» **INSTRUÇÕES DO EXERCÍCIO**
1. No excerto sobre a morte da avó, onde fica a terra da avó?
2. Reescreve em forma de lista o parágrafo do excerto sobre a morte da avó que começa por "Fiz os 5km.", mantendo os factos principais.

» **EXCERTO SELECIONADO**
+++++

Continuei a corrida. Tinha que fazer os 5km, a vida tinha que correr para a frente. E assim foi. Se fiquei triste? Naturalmente que sim, mas, não acreditando eu que haja mais alguma coisa depois da morte, resta-me (resta-nos) seguir logo em frente, aceitar que "morre-se e pronto".  Uma vez que a eternidade é apenas um conjunto de letras, uma ideia literária, reliogosa e mítica, que não tem um significado real, tomara que todos os vivos morressem velhinhos, como a minha avó, ou melhor, como Manoel de Oliveira que viveu até morrer. 

Fiz os 5km. No dia seguinte fiz outros 5, antes de seguir para a terra da minha avó (Alcobertas, Rio Maior). Corri ao meio dia e meia, estava um calor infernal, mas tinha de o fazer antes de ir lidar com toda a situação. O funeral foi no domingo, foi uma Páscoa diferente, mas a família juntou-se como dificilmente se junta. Vi primos e tios que já não via há uma carrada de anos. A minha avó não festava a Páscoa por ser testemunha de Jeová, mas conseguiu juntar-nos a todos nessa altura do ano. Irónico, não?

+++++

» **DADOS FORNECIDOS**
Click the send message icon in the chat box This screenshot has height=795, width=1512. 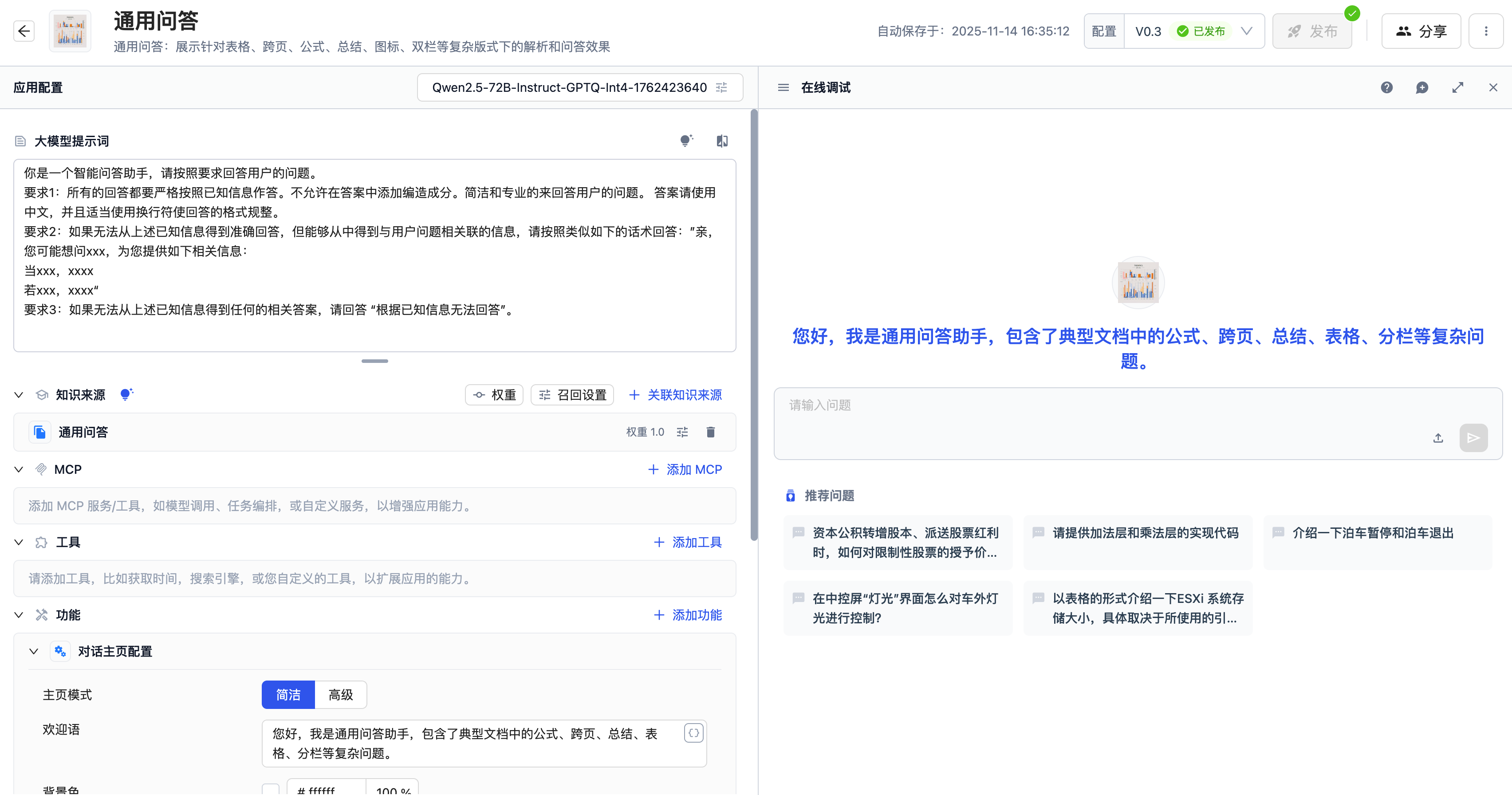[1473, 438]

+++++

» **RESPOSTAS POR TAREFA**
1. Em Alcobertas, Rio Maior.

2.
- Fez os 5 km e, no dia seguinte, outros 5, antes de ir para a terra da avó (Alcobertas, Rio Maior).
- Correu ao meio-dia e meia, com um calor infernal, antes de ir lidar com a situação.
- O funeral foi no domingo, numa Páscoa diferente, com a família reunida como raramente acontece.
- Reviu primos e tios que não via há muitos anos.
- A avó, testemunha de Jeová, não festejava a Páscoa, mas conseguiu juntar todos nessa altura, o que é irónico.